Upon ascending to the papacy in April 2005, Benedict was forced to publicly confront the trauma of sexual abuse by Church clergy that had bubbled to the surface after generations of suppression.

The pope was already familiar with many of the troubling details, dating back to his days as prefect of the Congregation of the Doctrine of the Faith under John Paul II, and as such he was well suited to lead the Church into the 21st century on this issue.

Benedict ended the service of Father Marcial Maciel Degollado, an influential Mexican priest with a long trail of accusations, and he became the first pope to meet with sexual abuse victims in 2008. Two years later, he personally apologized to more victims in a pastoral letter to Ireland.

But Benedict also became ensnared in the wide-reaching controversy that year, when he was accused of transferring a known pedophile priest during his time as archbishop of Munich in 1980 (the Vatican said that a deputy was responsible for the transfer).

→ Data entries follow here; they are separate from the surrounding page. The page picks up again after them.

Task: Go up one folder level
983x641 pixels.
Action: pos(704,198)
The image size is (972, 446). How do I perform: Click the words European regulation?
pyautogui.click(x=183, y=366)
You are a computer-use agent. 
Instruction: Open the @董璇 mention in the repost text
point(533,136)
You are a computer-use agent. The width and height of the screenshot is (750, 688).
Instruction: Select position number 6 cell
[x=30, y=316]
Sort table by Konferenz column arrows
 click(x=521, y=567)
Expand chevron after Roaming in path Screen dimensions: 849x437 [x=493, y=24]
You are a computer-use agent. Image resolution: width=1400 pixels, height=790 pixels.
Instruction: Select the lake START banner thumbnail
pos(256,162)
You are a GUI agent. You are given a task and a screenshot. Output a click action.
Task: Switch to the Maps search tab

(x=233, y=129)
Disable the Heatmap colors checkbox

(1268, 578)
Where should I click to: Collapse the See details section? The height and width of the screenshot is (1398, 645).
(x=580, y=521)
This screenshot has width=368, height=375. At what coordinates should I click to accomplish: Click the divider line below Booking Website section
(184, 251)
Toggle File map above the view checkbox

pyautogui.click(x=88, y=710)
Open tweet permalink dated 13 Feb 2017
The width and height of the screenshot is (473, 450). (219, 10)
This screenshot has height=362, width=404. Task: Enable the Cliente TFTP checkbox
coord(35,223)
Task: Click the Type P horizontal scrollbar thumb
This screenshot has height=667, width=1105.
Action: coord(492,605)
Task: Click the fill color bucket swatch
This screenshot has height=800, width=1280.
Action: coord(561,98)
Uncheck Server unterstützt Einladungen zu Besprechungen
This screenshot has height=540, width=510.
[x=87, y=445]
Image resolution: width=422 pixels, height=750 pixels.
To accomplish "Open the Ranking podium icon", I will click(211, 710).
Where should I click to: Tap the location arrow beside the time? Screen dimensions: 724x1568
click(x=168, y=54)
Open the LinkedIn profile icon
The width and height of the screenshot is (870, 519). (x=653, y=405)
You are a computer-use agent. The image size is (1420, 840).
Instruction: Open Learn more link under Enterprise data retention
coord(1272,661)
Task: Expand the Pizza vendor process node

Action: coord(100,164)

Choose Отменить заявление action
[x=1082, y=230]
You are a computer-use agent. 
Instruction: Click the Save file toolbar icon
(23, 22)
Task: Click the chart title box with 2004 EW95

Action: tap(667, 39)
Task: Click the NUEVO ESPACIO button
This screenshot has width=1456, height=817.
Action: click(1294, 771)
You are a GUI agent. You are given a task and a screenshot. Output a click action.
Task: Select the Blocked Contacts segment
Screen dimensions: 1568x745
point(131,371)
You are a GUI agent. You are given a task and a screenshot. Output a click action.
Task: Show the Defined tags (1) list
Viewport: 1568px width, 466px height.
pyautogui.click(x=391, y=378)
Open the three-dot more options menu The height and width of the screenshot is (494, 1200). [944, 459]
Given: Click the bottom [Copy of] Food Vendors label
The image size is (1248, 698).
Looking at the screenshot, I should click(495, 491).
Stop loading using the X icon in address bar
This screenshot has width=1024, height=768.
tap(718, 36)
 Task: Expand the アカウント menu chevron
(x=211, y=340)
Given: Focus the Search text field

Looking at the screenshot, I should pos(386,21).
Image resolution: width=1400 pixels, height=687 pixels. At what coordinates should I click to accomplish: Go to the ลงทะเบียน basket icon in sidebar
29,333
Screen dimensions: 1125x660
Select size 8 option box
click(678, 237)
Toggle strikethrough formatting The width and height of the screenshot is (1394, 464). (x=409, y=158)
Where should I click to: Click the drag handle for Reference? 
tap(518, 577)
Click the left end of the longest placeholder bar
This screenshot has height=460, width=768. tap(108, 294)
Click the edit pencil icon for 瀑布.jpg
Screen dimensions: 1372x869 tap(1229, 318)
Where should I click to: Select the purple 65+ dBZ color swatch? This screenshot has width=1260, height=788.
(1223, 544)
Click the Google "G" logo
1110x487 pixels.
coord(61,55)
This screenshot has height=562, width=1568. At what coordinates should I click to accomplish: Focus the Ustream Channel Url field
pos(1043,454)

According to The New Yorker, the Church defrocked 384 offending priests from 2011-12, but this was a crisis that had outgrown the efforts of one pope. Underscoring the depth of the problem, the wrenching 2012 documentary Mea Maxima Culpa: Silence in the House of God, about the abuse of four deaf boys in the 1960s and the Church's attempts to bury the allegations, aired shortly before Benedict stepped down.

Italian authorities were watching the Vatican's finances

Another issue that proved problematic for the pope was the financial entanglements of the Vatican Bank.

Again, this was something that predated Benedict's papacy, as the Vatican Bank had long permitted the use of secretive accounts that invited scrutiny for potential money laundering. However, Benedict was drawn into the fray in 2010 when Italian authorities seized nearly $30 million of Vatican Bank funds that had been earmarked for transfer, with no satisfactory answer as to what the money was for.

Benedict sought to update the Church's archaic practices by establishing the independent Financial Intelligence Authority as a watchdog, but the entrenched bureaucracy limited the potential of effective change, and in May 2012, the Vatican Bank's president was fired for negligence.

The lack of transparency led to another embarrassing turn of events just before Benedict's exit, with the Vatican briefly relegated to a cash-only operation in early 2013 after Italian banks ceased doing business with the Holy See.

His butler leaked the pope's personal correspondence to a journalist

The straw that broke the camel's back may well have been the disclosure of the pope's personal documents in the "Vatileaks" scandal of 2012.

That year, in an investigative TV series and best-selling book His Holiness: The Secret Papers of Benedict XVI, Italian journalist Gianluigi Nuzzi revealed to the world a Church management divided by cliques and infighting, the withholding of important financial information from the pope, and the machinations behind the transfer of an archbishop who tried to enforce Benedict's reforms and rat out the uncooperative members of the flock.

Nuzzi's source was soon discovered to be the pope's butler, Paolo Gabriele, who admitted to exposing the private correspondence out of fear that corruption was overtaking the Church. Sentenced to 18 months in prison by a Vatican court, Gabriele was pardoned by the end of 2018 by Benedict, though the damage was already done.

Benedict maintains that he resigned for the right reasons

In the weeks that followed Benedict's retreat into private life, theories abounded as to why one of the world's most powerful spiritual leaders undertook the legacy-altering move. One conspiracy theory held that he was forced into resignation, but his ongoing use of his papal name and garments were signaling that he still considered himself the rightful head of the Church.

But Benedict has stuck to his original explanation, with a 2018 documentary, Benedict XVI: in Honor of Truth, providing supporting evidence that the pope emeritus felt he could no longer publicly lead the 1.2 billion Catholics who, more than ever, needed steadfast stewardship during times of immense change.

Meanwhile, he lives out his days writing and praying in the solitude of the Vatican's Mater Ecclesiae monastery, the full extent of the circumstances and struggles that drove him from the apex of his calling likely shared only with his Savior.